= 2003 IAAF World Indoor Championships – Women's 800 metres =

The women's 800 metres event at the 2003 IAAF World Indoor Championships was held on March 14–16.

==Medalists==

| Gold | Silver | Bronze |
|---|---|---|
| Maria Mutola Mozambique | Stephanie Graf Austria | Mayte Martínez Spain |

==Results==

===Heats===
First 2 of each heat (Q) and next 4 fastest (q) qualified for the semifinals.

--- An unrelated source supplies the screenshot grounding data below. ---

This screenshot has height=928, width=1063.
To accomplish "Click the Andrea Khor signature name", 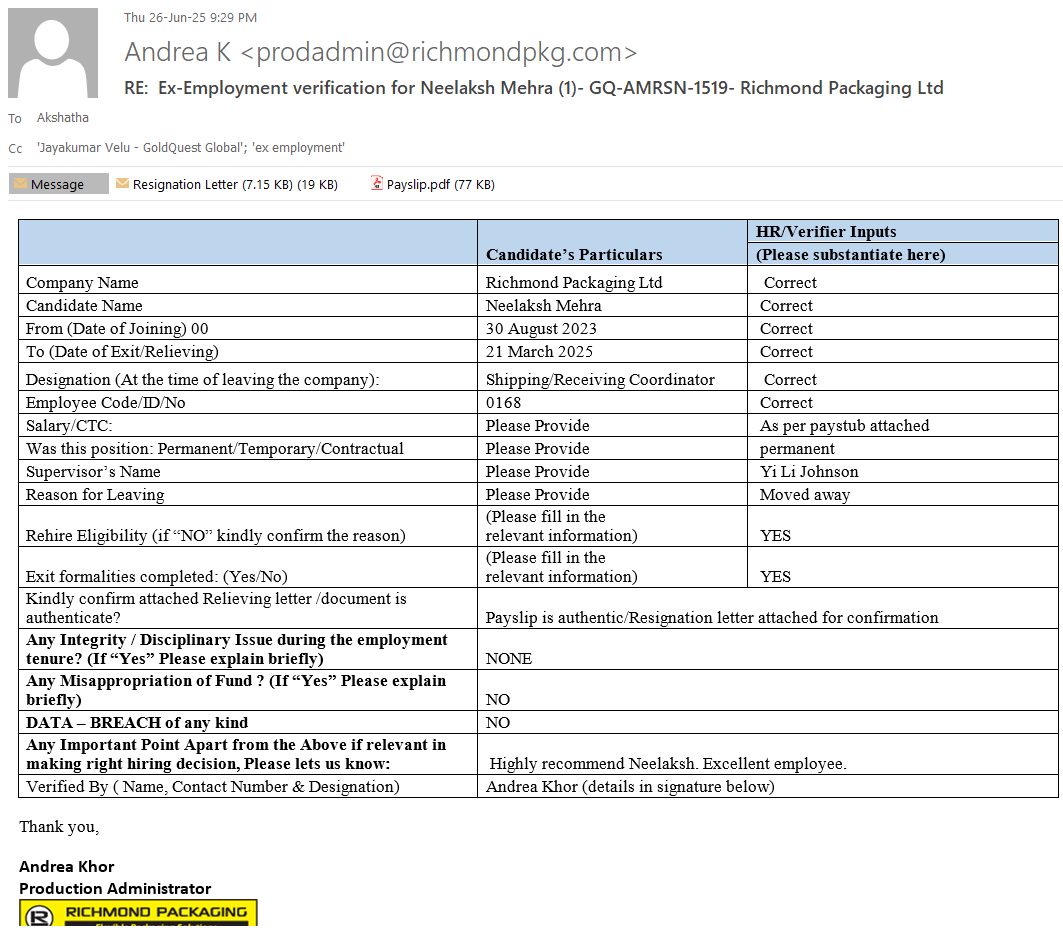I will (67, 866).
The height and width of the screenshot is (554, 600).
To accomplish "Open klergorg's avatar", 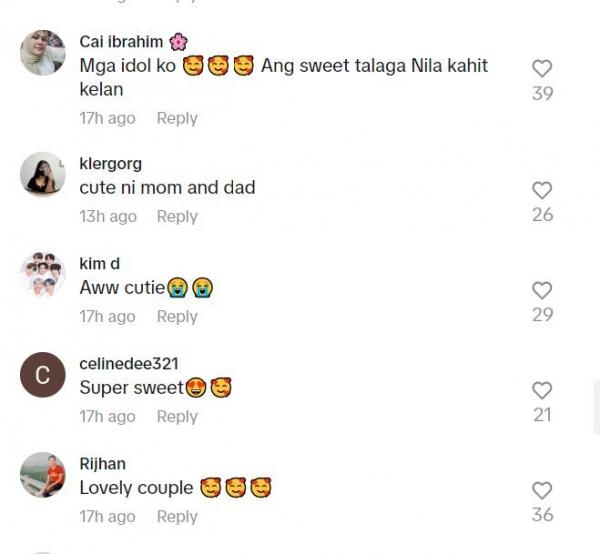I will [42, 175].
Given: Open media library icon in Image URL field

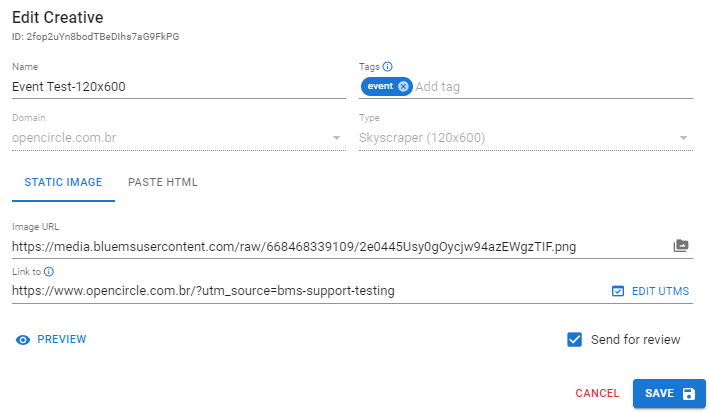Looking at the screenshot, I should [x=681, y=246].
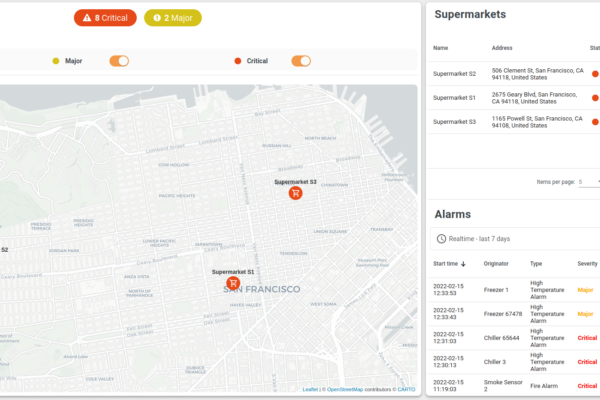Select the Freezer 1 alarm row
Image resolution: width=600 pixels, height=400 pixels.
click(x=510, y=290)
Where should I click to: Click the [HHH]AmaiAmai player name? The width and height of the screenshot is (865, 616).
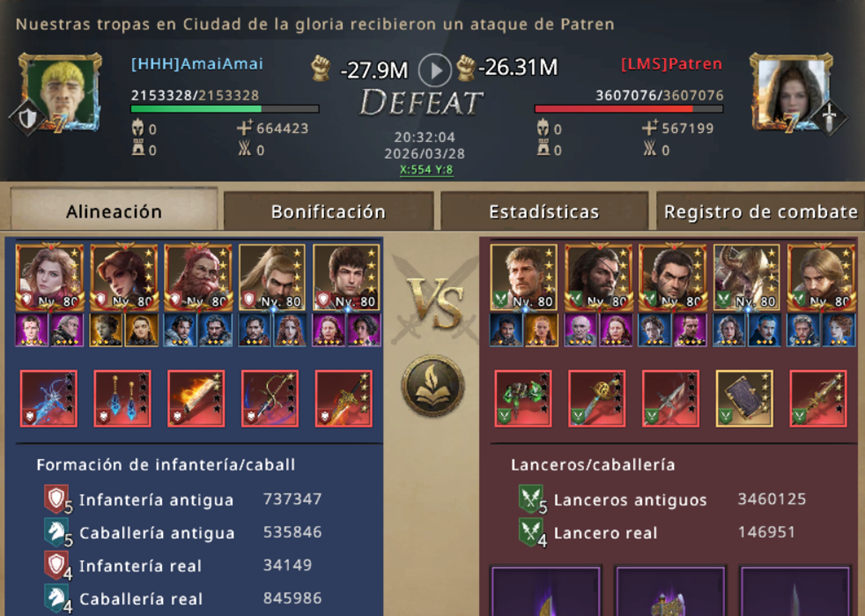coord(197,64)
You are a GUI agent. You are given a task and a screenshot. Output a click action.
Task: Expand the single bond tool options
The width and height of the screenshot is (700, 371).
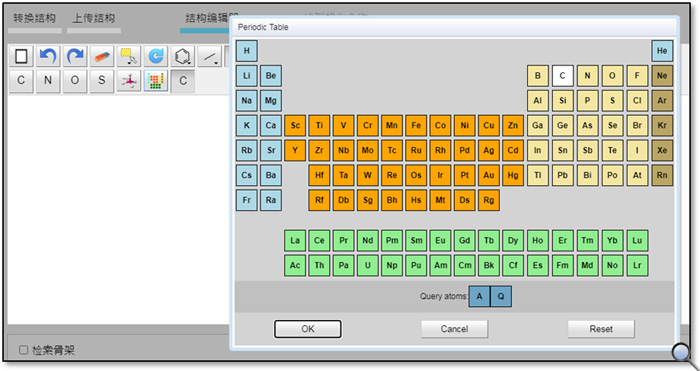(209, 56)
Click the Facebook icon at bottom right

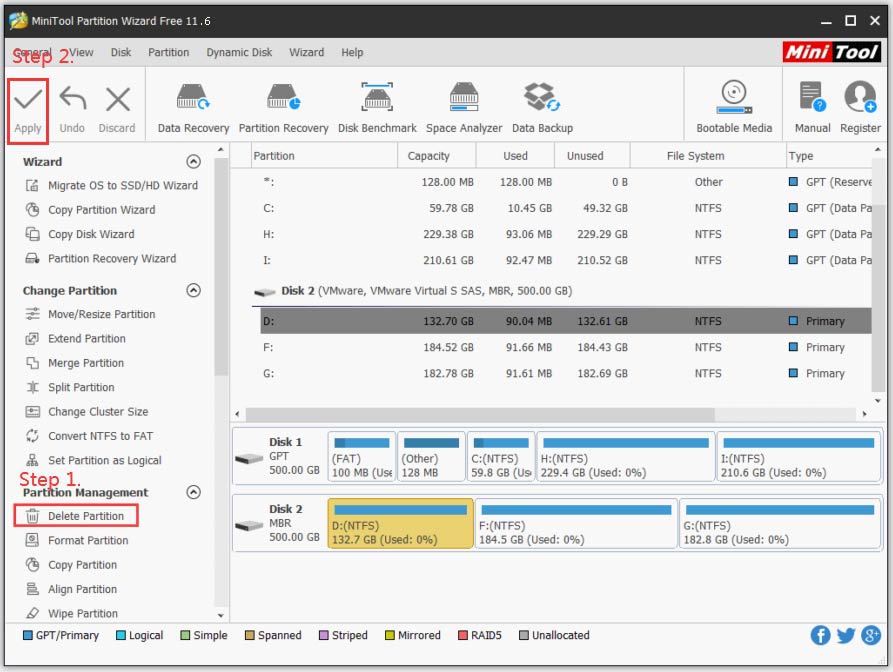(x=820, y=635)
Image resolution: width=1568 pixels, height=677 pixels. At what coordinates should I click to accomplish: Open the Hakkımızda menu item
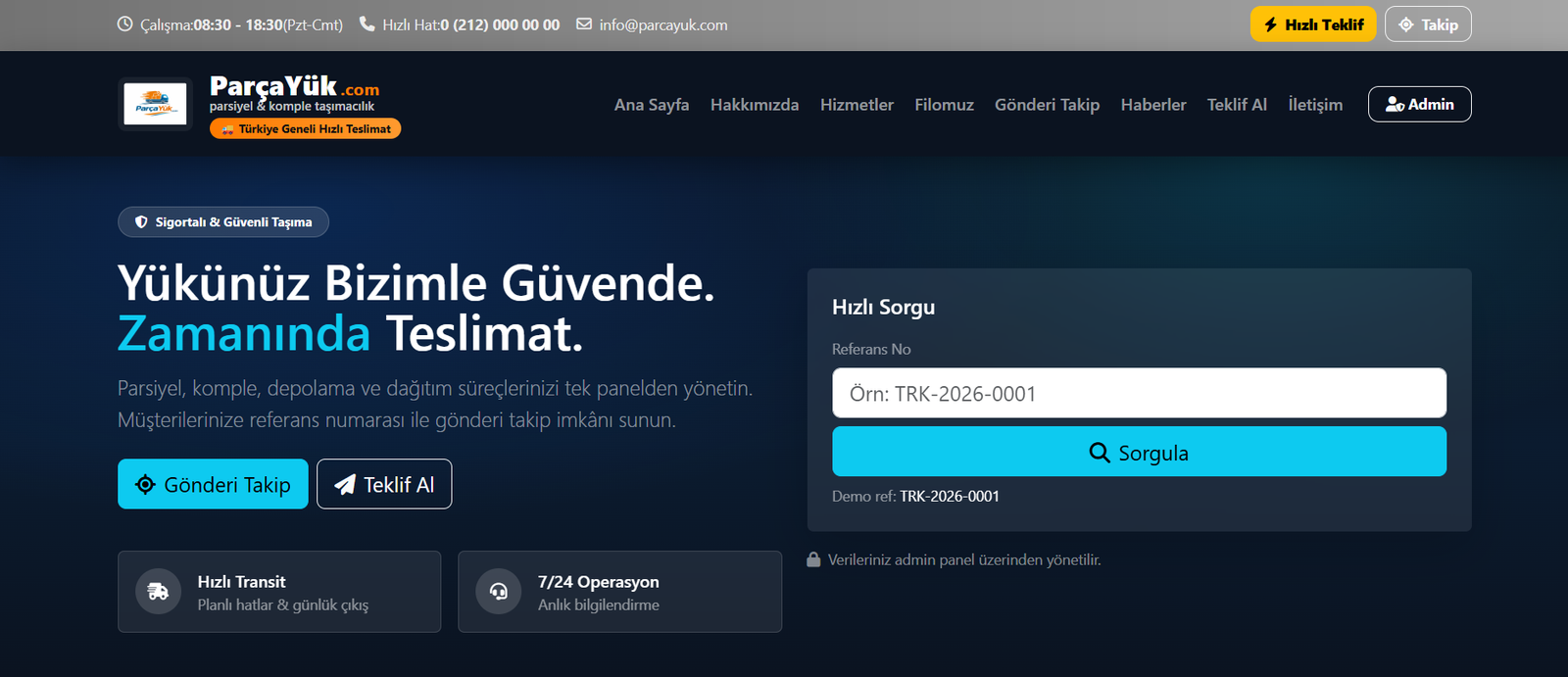tap(754, 105)
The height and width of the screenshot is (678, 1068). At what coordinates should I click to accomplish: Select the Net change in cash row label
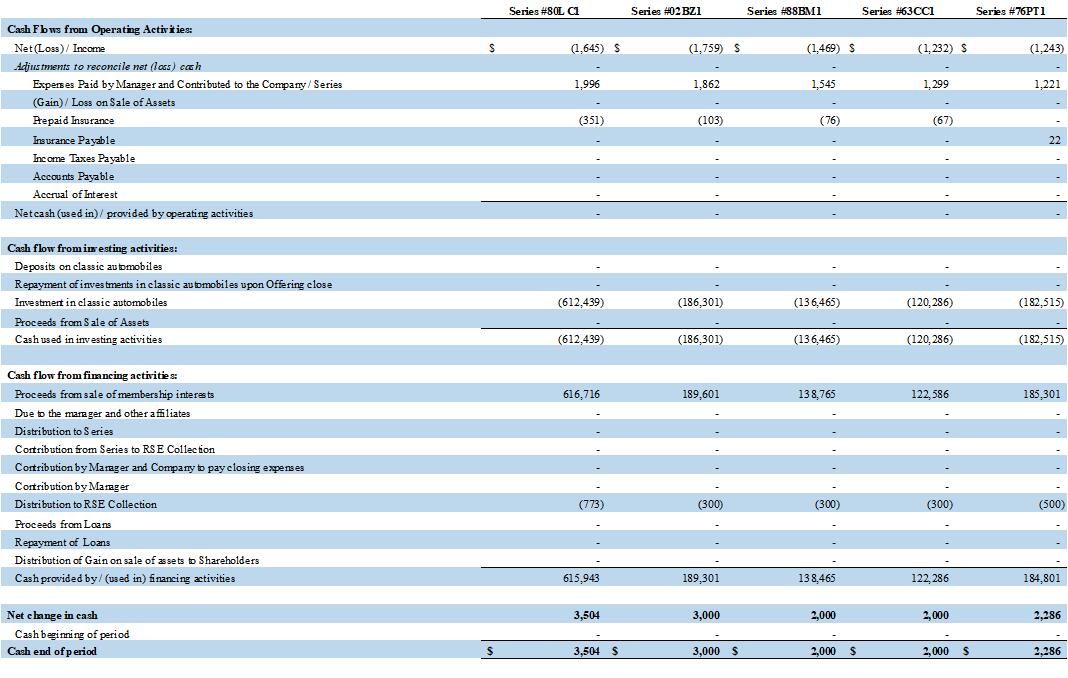(x=52, y=615)
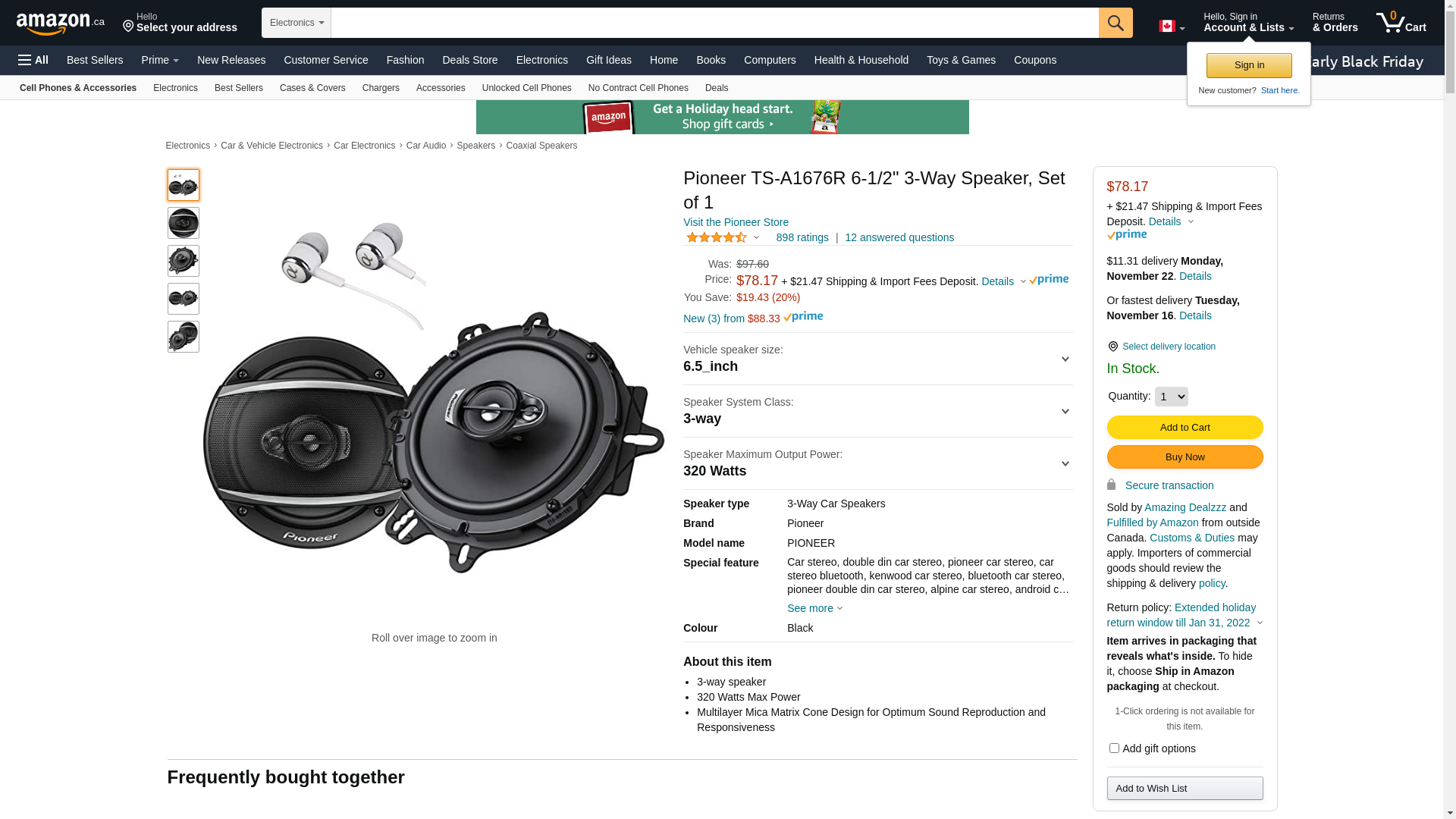Click the Canada flag language selector
The width and height of the screenshot is (1456, 819).
click(1171, 27)
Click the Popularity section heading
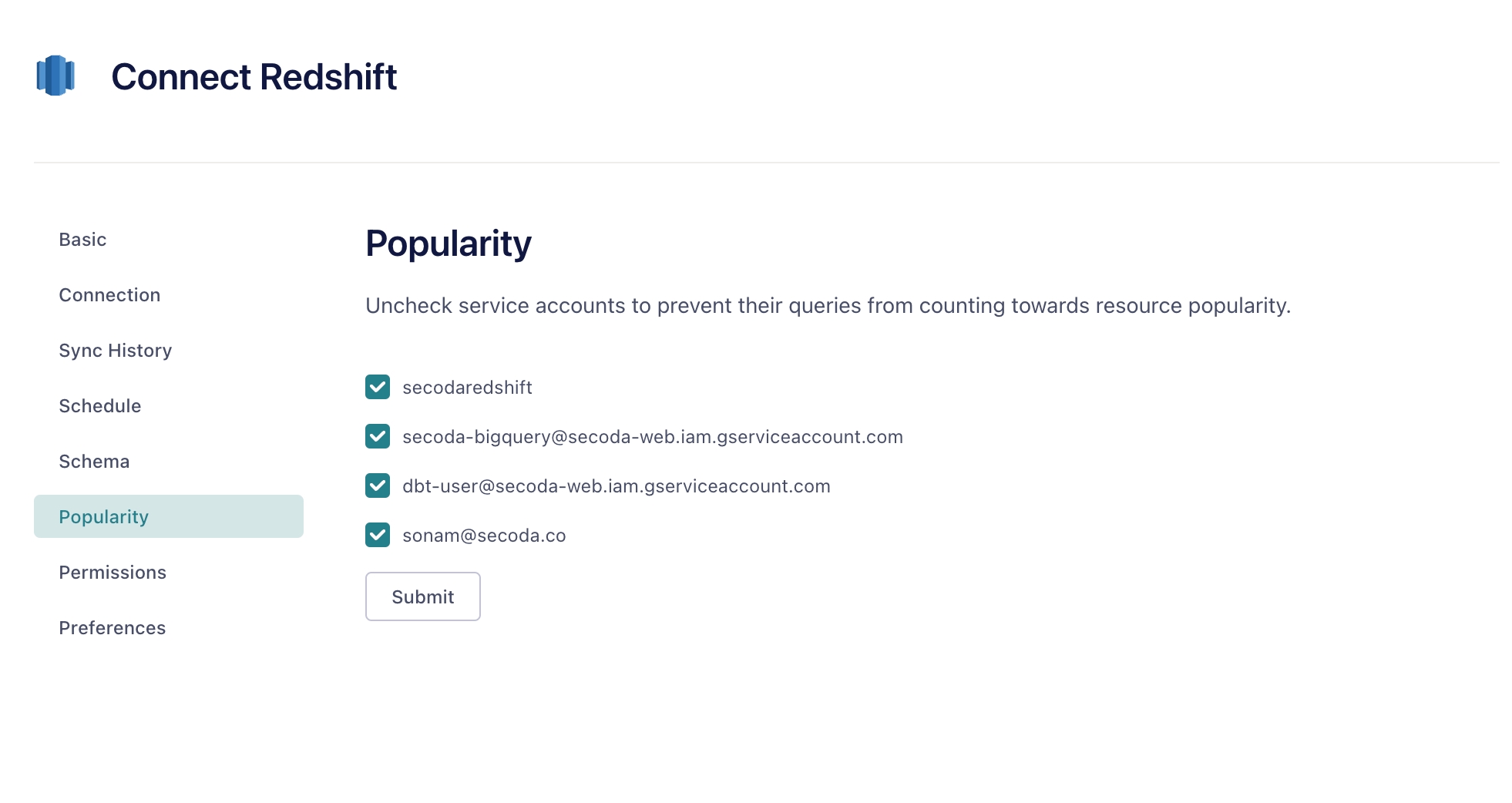Screen dimensions: 1512x803 point(448,244)
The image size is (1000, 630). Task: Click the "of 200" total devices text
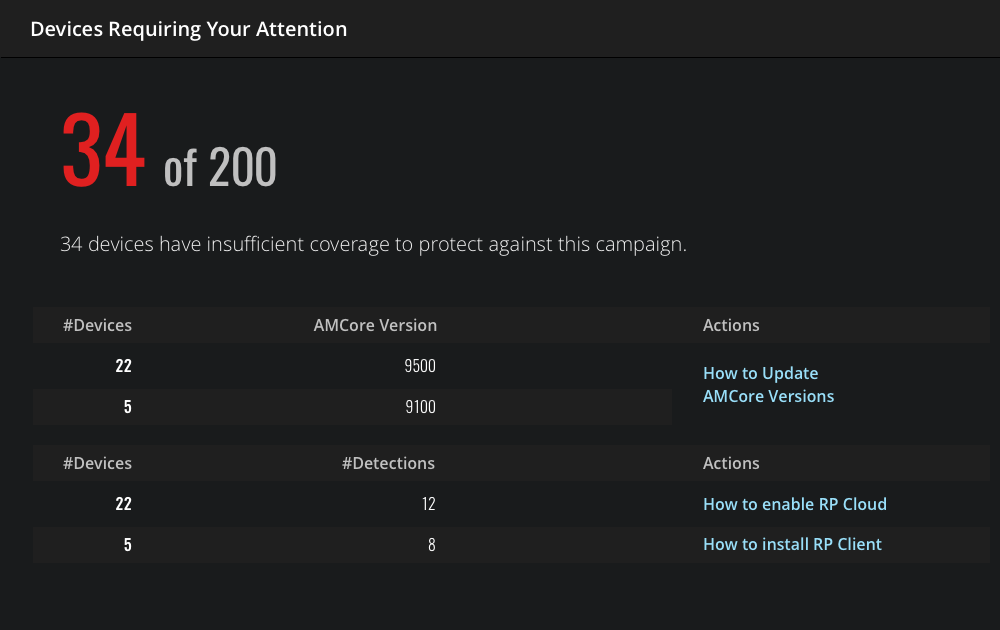tap(220, 167)
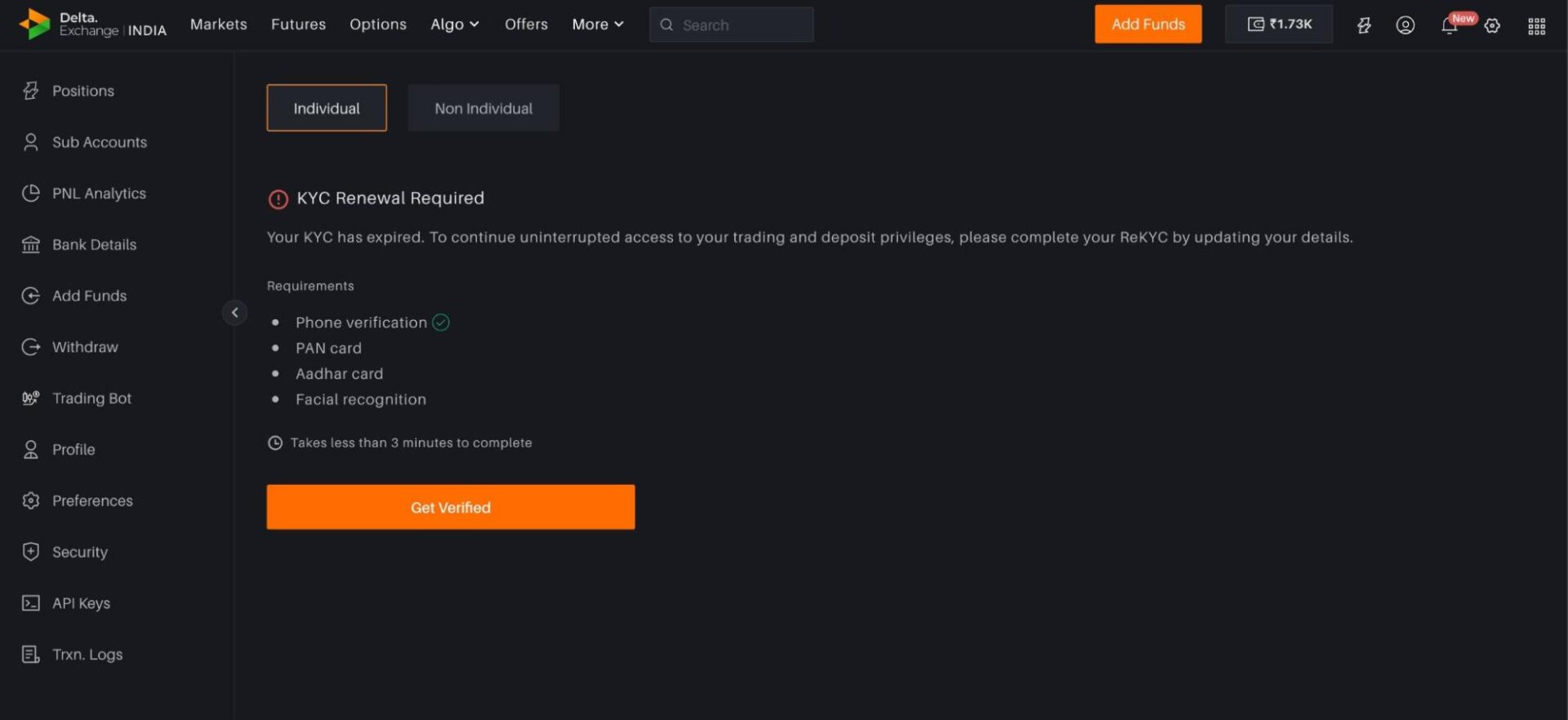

| Rank | Heat | Name | Nationality | Time | Notes |
|---|---|---|---|---|---|
| 1 | 2 | Stephanie Graf | Austria | 2:01.93 | Q |
| 2 | 1 | Jolanda Čeplak | Slovenia | 2:02.12 | Q |
| 3 | 2 | Agnes Samaria | Namibia | 2:02.16 | Q |
| 4 | 1 | Mina Aït Hammou | Morocco | 2:02.32 | Q |
|  | 1 | Yekaterina Puzanova | Russia | 2:02.65 | q, Doping |
| 5 | 4 | Maria Mutola | Mozambique | 2:03.33 | Q |
| 6 | 2 | Miho Sato | Japan | 2:03.55 | q |
| 7 | 4 | Diane Cummins | Canada | 2:03.62 | Q |
| 8 | 4 | Brigita Langerholc | Slovenia | 2:03.79 | q |
| 9 | 1 | Lwiza Msyani John | Tanzania | 2:03.80 | q, SB |
| 10 | 1 | Letitia Vriesde | Suriname | 2:03.82 |  |
| 11 | 4 | Nadezhda Vorobieva | Russia | 2:04.68 |  |
| 12 | 4 | Esther Desviat | Spain | 2:04.96 |  |
| 13 | 3 | Mayte Martínez | Spain | 2:05.16 | Q |
| 14 | 3 | Joanne Fenn | Great Britain | 2:05.45 | Q |
| 15 | 3 | Tetiana Petlyuk | Ukraine | 2:06.21 |  |
| 16 | 2 | Sandra Teixeira | Portugal | 2:06.24 |  |
| 17 | 3 | Chantee Earl | United States | 2:08.49 |  |
|  | 2 | Sasha Spencer | United States | DQ |  |
|  | 3 | Nédia Semedo | Portugal | DNF |  |

===Semifinals===
First 3 of each semifinal (Q) qualified directly for the final.

| Rank | Heat | Name | Nationality | Time | Notes |
|---|---|---|---|---|---|
| 1 | 2 | Stephanie Graf | Austria | 1:59.75 | Q |
| 2 | 2 | Mayte Martínez | Spain | 1:59.82 | Q, NR |
| 3 | 2 | Joanne Fenn | Great Britain | 1:59.83 | Q |
| 4 | 1 | Maria Mutola | Mozambique | 1:59.99 | Q |
| 5 | 1 | Jolanda Čeplak | Slovenia | 2:00.14 | Q |
|  | 1 | Yekaterina Puzanova | Russia | 2:00.73 | Q, Doping |
| 6 | 1 | Diane Cummins | Canada | 2:00.94 |  |
| 7 | 2 | Agnes Samaria | Namibia | 2:01.29 |  |
| 8 | 1 | Lwiza Msyani John | Tanzania | 2:03.76 | SB |
| 9 | 2 | Mina Aït Hammou | Morocco | 2:04.16 |  |
| 10 | 2 | Brigita Langerholc | Slovenia | 2:04.75 |  |
| 11 | 1 | Miho Sato | Japan | 2:05.66 |  |

===Final===

| Rank | Name | Nationality | Time | Notes |
|---|---|---|---|---|
| 1st place, gold medalist(s) | Maria Mutola | Mozambique | 1:58.94 |  |
| 2nd place, silver medalist(s) | Stephanie Graf | Austria | 1:59.39 | SB |
| 3rd place, bronze medalist(s) | Mayte Martínez | Spain | 1:59.53 | NR |
| 4 | Jolanda Čeplak | Slovenia | 1:59.54 | SB |
| 5 | Joanne Fenn | Great Britain | 1:59.95 |  |
|  | Yekaterina Puzanova | Russia | 2:00.86 |  |

Note: Yekaterina Puzanova who had originally finished sixth was later disqualified for steroid use.